Les activités économiques dans la Ville et territoire d’Uvira au Sud-Kivu continuent de tourner au ralenti. Une situation influencée par le conflit armé qui prévaut dans cette partie de la Province. Les opérateurs économiques restent catégoriques dans leurs préalable à la réouverture totale de leurs activités: » jusqu’à ce que la Paix revienne dans la région », disent-ils.
Dans un forum, organisé en présence des centaines de personnes, Samedi 08 Mars par la Mairie d’Uvira sous l’impulsion du Maire ad intérim, Kifara Kapenda Kyk’y avec comme thème : « Les enjeux sécuritaires et de bonne gouvernance d’Uvira face à notre responsabilité», la Fédération des Entreprises du Congo (FEC) a manifesté son pessimisme face à la réouverture complète des activités économiques dans ce chef-lieu provisoire de la Province.

La FEC bureau d’Uvira, conditionne la réouverture par plusieurs éléments, notamment, la structuration à travers une coordination au tour du Maire de la Ville de toutes les parties prenantes dans la question sécuritaire d’Uvira, la cessation de va- et- vient des éléments Fardc d’une part et des résistants wazalendo, d’autre part, sur des motos avec des armes lourdes.
Mushuka Mugemuzi, secrétaire de la FEC à Uvira, indique par ailleurs que c’est pratiquement impossible pour un opérateur économique digne de ce nom de courir un risque de reprendre ses activités économiques dans un environnement sécuritaire comme celui d’Uvira actuellement où, à chaque minute qui passe, il s’est observé des mouvements des militaires des Forces Armées de la République Démocratique du Congo et des résistants wazalendo, quatre sur une même moto avec des armes de guerre.
« Nous demandons qu’il y ait une seule structure au tour du Maire de la Ville qui va coordonner toutes les parties prenantes dans la question sécuritaire d’Uvira. Celà va nous aider à comprendre par où passer pour atteindre telle ou telle autre personne.» a fait savoir Mushuka Mugemuzi, secrétaire de la FEC.

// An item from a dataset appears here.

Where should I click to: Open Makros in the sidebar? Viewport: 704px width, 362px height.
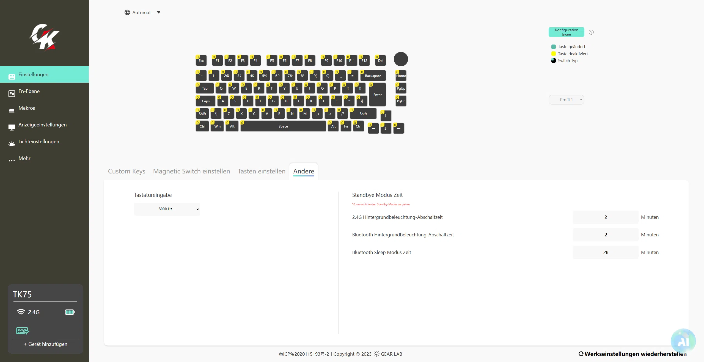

Depuis le 15 février, date à laquelle, la Ville de Bukavu à été prise par les troupes de l’AFC/M23 jusqu’à présent, cela fait maintenant trois semaines que les banques, coopératives et autres institutions de microfinance, les écoles primaires, secondaires et supérieures ainsi que la quasi-totalité des stations de carburant ne sont pas opérationnelles à Uvira.

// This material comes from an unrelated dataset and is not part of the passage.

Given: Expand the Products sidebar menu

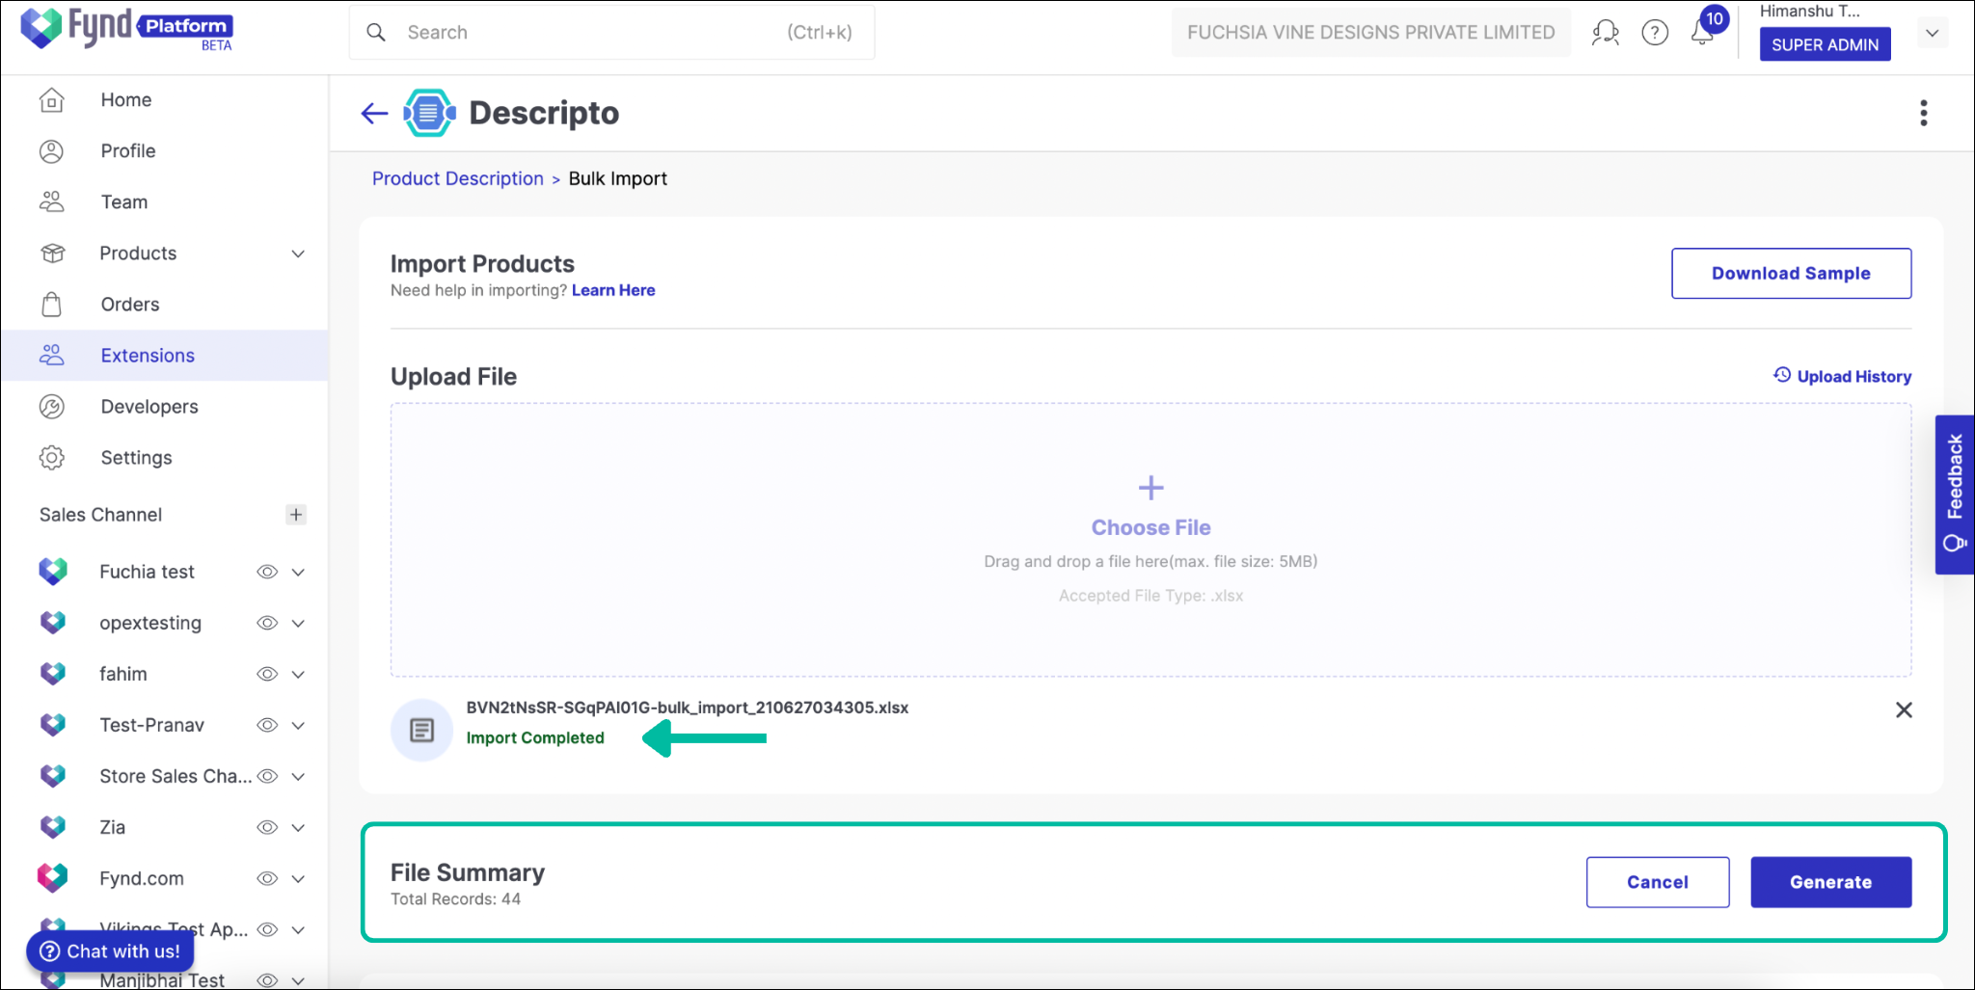Looking at the screenshot, I should coord(298,253).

Les gestionnaires craignent encore la reprise des hostilités par le mouvement politico-militaire l’AFC/M23 qui se retrouverait à la porte d’entrée d’Uvira. Les acteurs de la société civile, ont sollicité l’implication du Vice-gouverneur et gouverneur Ad intérim, Jean-Jacques Purusi et d’autres autorités au niveau local pour la réouverture des grandes activités commerciales, notamment les banques, coopératives et stations de carburant. Selon eux, leur fermeture impacte négativement la vie des paisibles citoyens. À la FEC, Jean-Pierre Zembezembe, plaide pour la régularisation des prix sur le marché.

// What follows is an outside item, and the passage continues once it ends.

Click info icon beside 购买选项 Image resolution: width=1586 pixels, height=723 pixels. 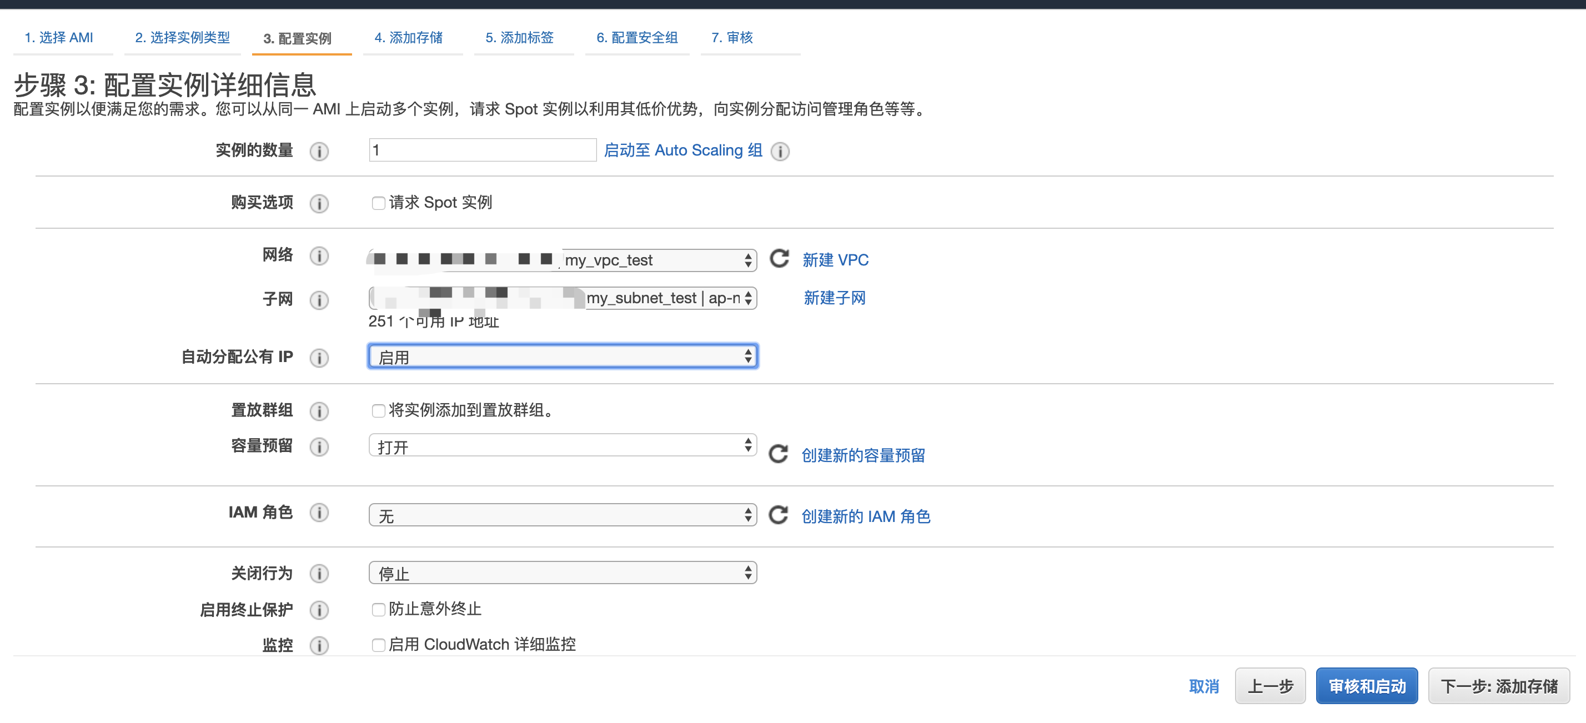point(319,203)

« Pour le moment Uvira n’est pas seulement frappée par la crise sécuritaire mais aussi celle économique où les banques, coopératives et autres institutions de microfinance restent encore fermées.» a-t-il affirmé. En réaction, l’autorité urbaine ad intérim, Kifara Kapenda Kyk’y, n’a pas manqué de manifester son pessimisme de voir la guerre initiée selon lui par Corneille Naanga et le M23 arriver à Uvira. Pour lui, ce forum n’est pas une simple réunion mais plutôt un cadre d’appel à la conscience collective en vue de trouver la solution à des questions ayant trait à la sécurité et à la bonne gouvernance dans cette entité territoriale décentralisée.
Ont pris part à ce forum tenu dans l’amphithéâtre de l’église El-shadai, les autorités politicoadministratives, militaires et policières provinciales et urbaines, les responsables de confessions religieuses, des résistants wazalendo, leaders communautaires et d’opinion, membres de différents services étatiques, acteurs de la société civile et mouvements citoyens, composantes femmes et jeunesse.
Une accalmie se fait observer sur la ligne de front qui mène vers Uvira depuis plusieurs jours maintenant, chose qui suscite des interrogations dans le chef de certains habitants d’Uvira. Est-ce une trêve ou un cessez-le-feu ? S’interrogent-ils.